I stopped drinking caffeine last year over winter break. Although I've never been a coffee drinker, I've always harbored a few beverages of weakness: namely, any cherry-flavored cola (Dr. Pepper, I'm looking at you) and sweet tea. Oh, sweet tea, I'd drink a gallon of you without flinching. I'd hook myself up to a sweet tea IV. I'd write a haiku in your honor.
Sweet tea, fine and sweet,
Glucose steaming through my veins,
Liquid sugar love.
At the onset, it wasn't an intention break-up with caffeine. I was simply getting a reasonable amount of sleep, which doesn't always happen during the semester, and the extra jolt of caffeinated energy wasn't necessary. Once two weeks passed without any caffeine consumption, I delicately danced with the idea of foregoing it for the long haul. My decision was made at the start of the new year when I drew a proverbial line in the sand:
I would be a person who didn't drink sugary, caffeinated beverages.
This lasted for four and a half months. Then I reached finals week -- and the seemingly insurmountable amount of grading that accompanies finals week.
The relapse was swift and complete. In four days, I drank three of these bad boys:
There are people who taste something sugary, grimace, and proclaim it to be "too sweet." I'm not one of these people. I loved every unhealthy drop. Liquid sugar love, indeed.
Now, all of this leads me to today's contemplation of health, which has been brought to the forefront of my thoughts for three key reasons:
One, over the weekend, I accompanied my husband to Philadelphia where he ran his first full marathon (3:37, nonetheless!) It took me a while to place my finger on this, but spectating the event made me want to participate in the event. Moral of the story (beyond the fact that I'm exceedingly proud of my hot husband): if you place a competitive person in a position where she's relegated to watching the competition, her competitive nature is going to be drawn out.
Two, since my husband and I traveled to the race without our children, I had an uninterrupted opportunity to think, dream, and set goals. Essentially, during the three hour ride home I pretty much convinced myself that I should (and could) get in phenomenal running shape.
For the record, I also convinced myself that it would be possible to clean, organize, and decorate my entire house until it resembled the Fixer Upper farmhouse, cook more healthily, read more expansively, tackle a lagging project at work, and chip away at some of those Pinterest projects I've been contemplating -- and that I should complete all of these things this very week.
I'm balanced that way.
Three, we're entering the stretch of Holidays Which Revolve Around Food. If I could just get ahead of the game by taking proactive strides with my health now, not a month from now when everyone climbs on the "get healthier" New Year's bandwagon, my January self would be thanking my late-November self.

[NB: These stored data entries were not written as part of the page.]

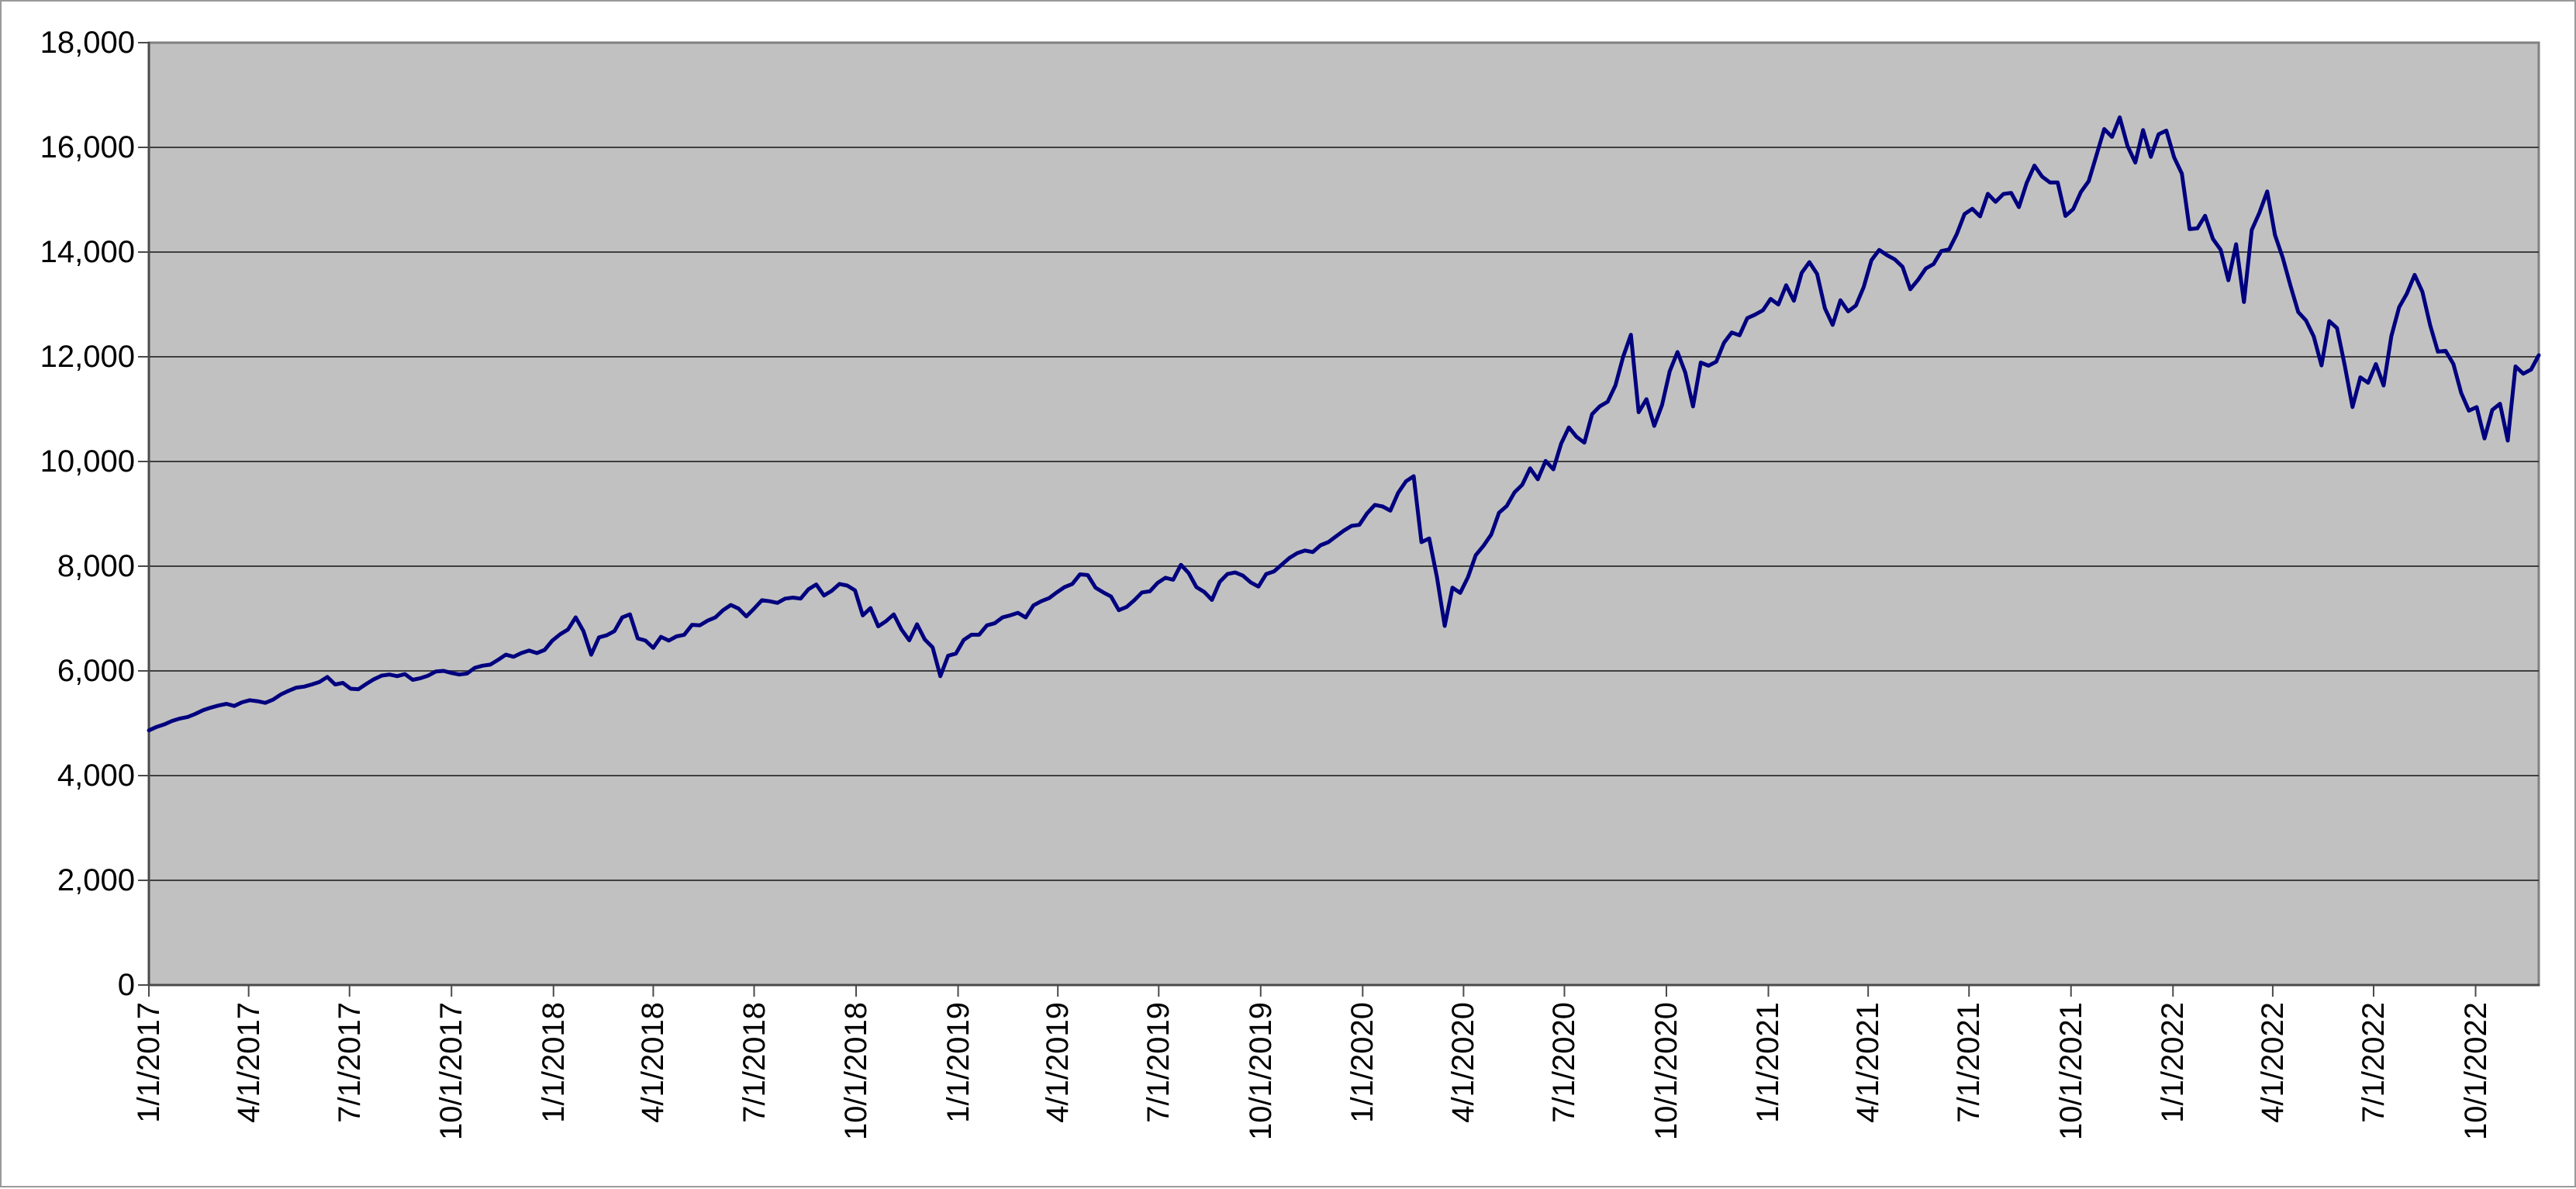 The width and height of the screenshot is (2576, 1189). Describe the element at coordinates (1159, 1062) in the screenshot. I see `x-axis-tick-label: 7/1/2019` at that location.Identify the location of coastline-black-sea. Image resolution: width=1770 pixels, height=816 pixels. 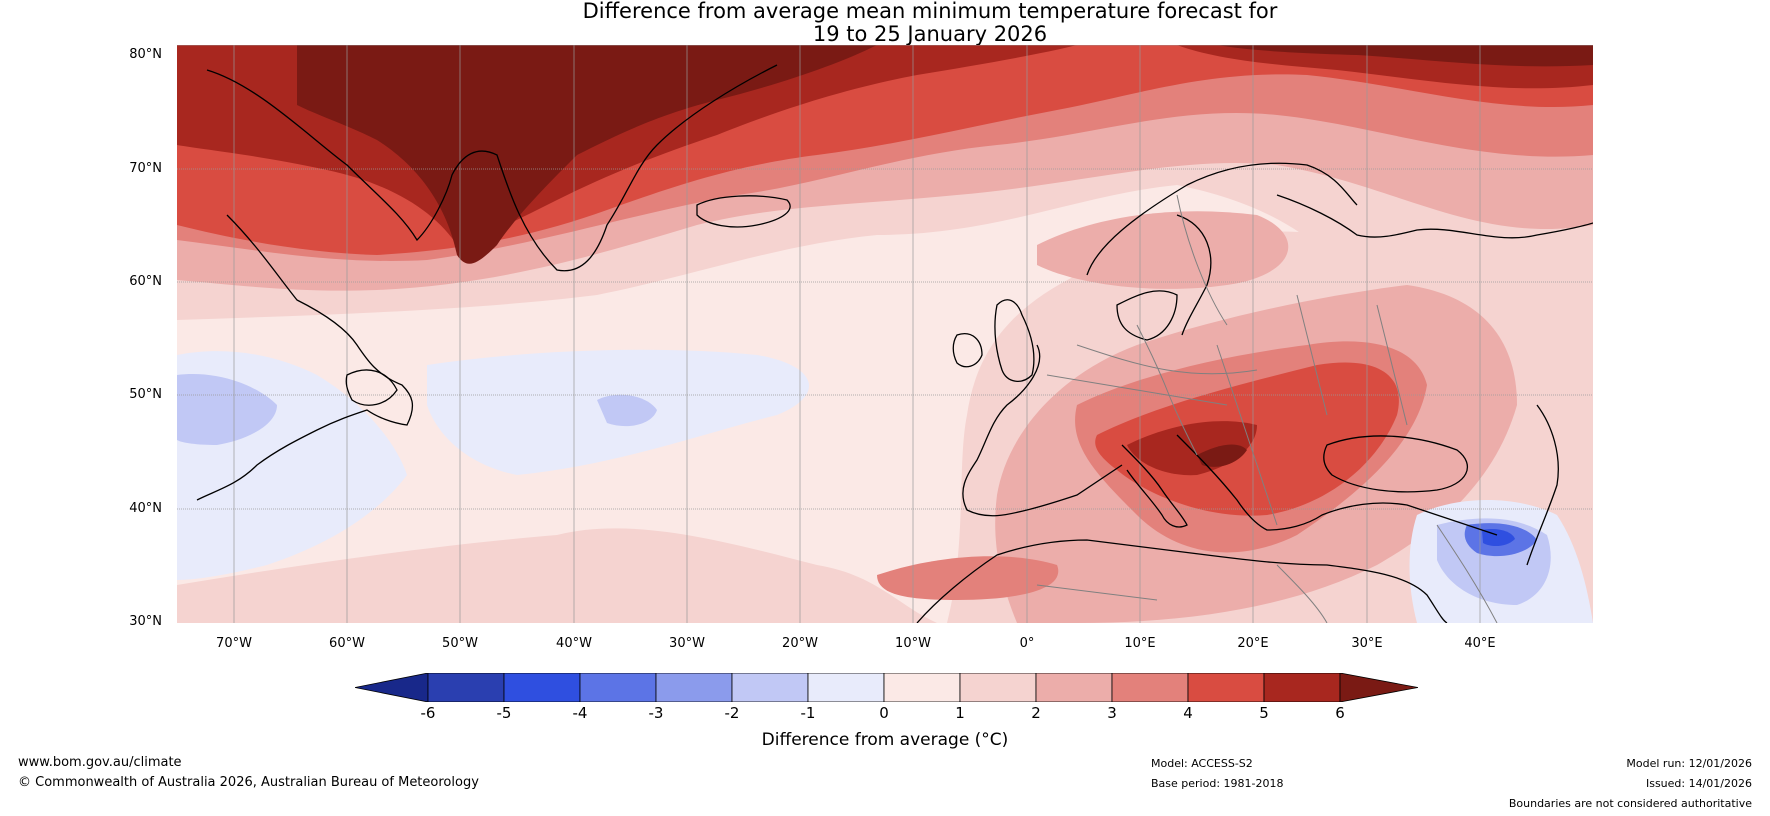
(1396, 464). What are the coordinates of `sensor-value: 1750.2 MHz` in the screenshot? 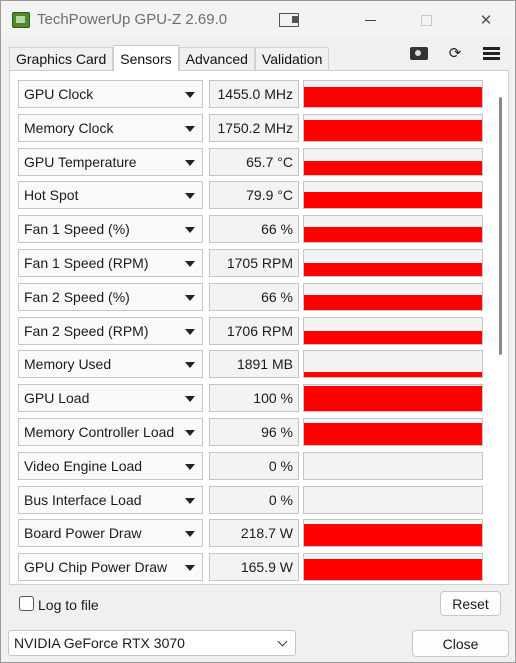 It's located at (254, 128).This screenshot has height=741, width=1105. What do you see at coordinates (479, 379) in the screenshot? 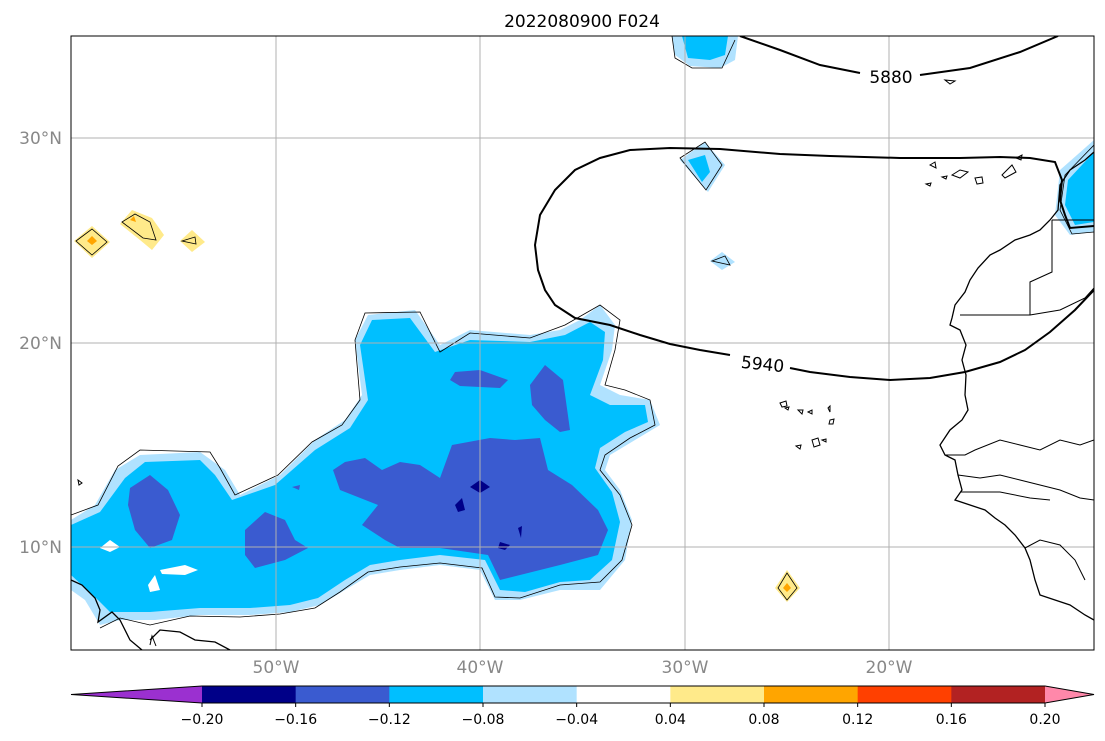
I see `negative-region-strong-north` at bounding box center [479, 379].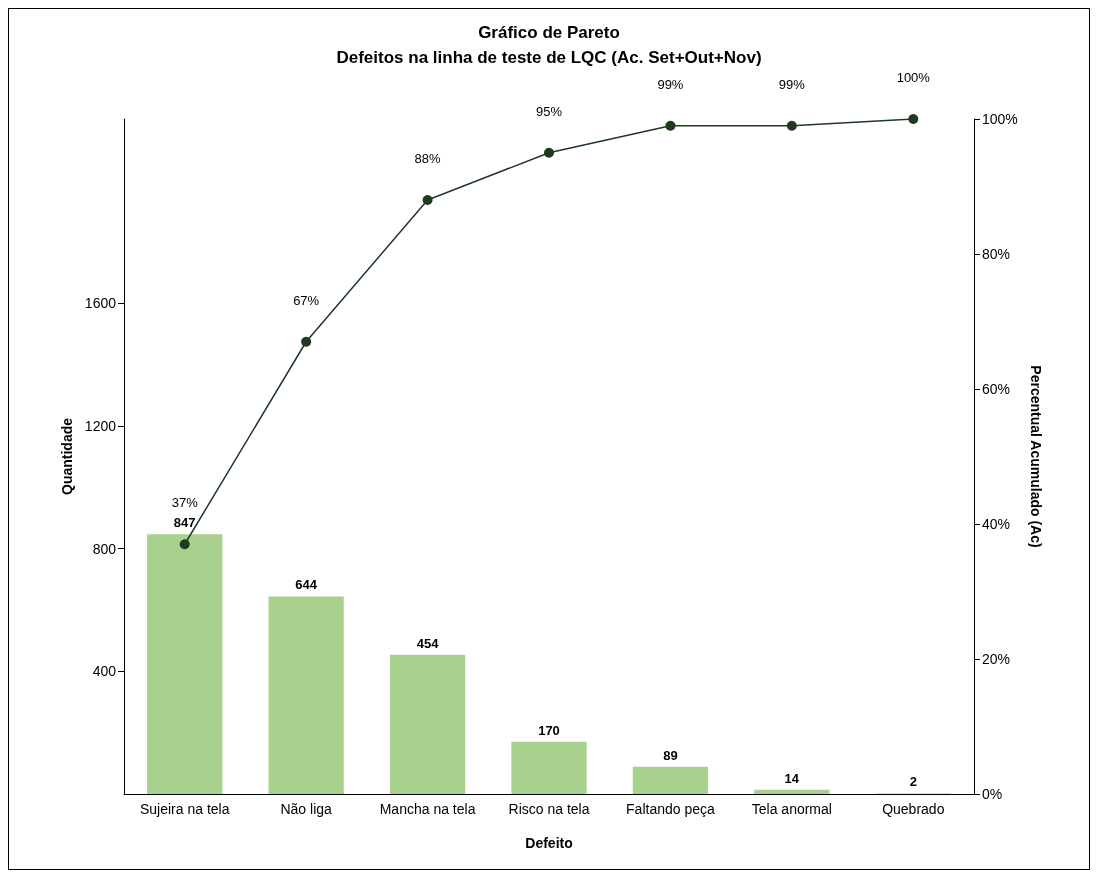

Of course, reality sets in. When we arrived home from our travels, we unpacked, started a load of laundry, and got swarmed by the kiddos who hadn't seen us for a day. Almost immediately, I came down with the type of head cold that causes you to litter your side of the bedroom floor with a dozen crumpled Kleenex, all thrown overboard during the long hours of the congested night.
Still, despite the head cold, the daily realities of parenting young children, and the lingering grading that I need to complete during this Thanksgiving break from classes, for the past two days I've managed to do something. I've put on my work-out clothes and followed though -- running a few miles yesterday and doing a Jillian Michaels DVD today.
I feel like I think I'd feel after having fallen off the exercise wagon since my trail run several weeks ago: a bit sore, a bit sluggish. But I'm moving. I'm headed in the right direction.
Even as I vacillate in that awkward space between extremes ("I should get in the best shape of my life," versus "Wow, I really like cookies"), I'm reminding myself that small changes -- whether with caffeine, food, exercise, or any other life goal -- can lead to real results if they're repeatedly done.
I'm not making a declaration about giving up caffeine right now. And I'm certainly not making a declaration about giving up cookies. (My momma didn't raise no fool.) But I am making a declaration that it's okay to fail.
I don't care how many times (or for how long) I fall off this wagon. I'm getting back up on it today.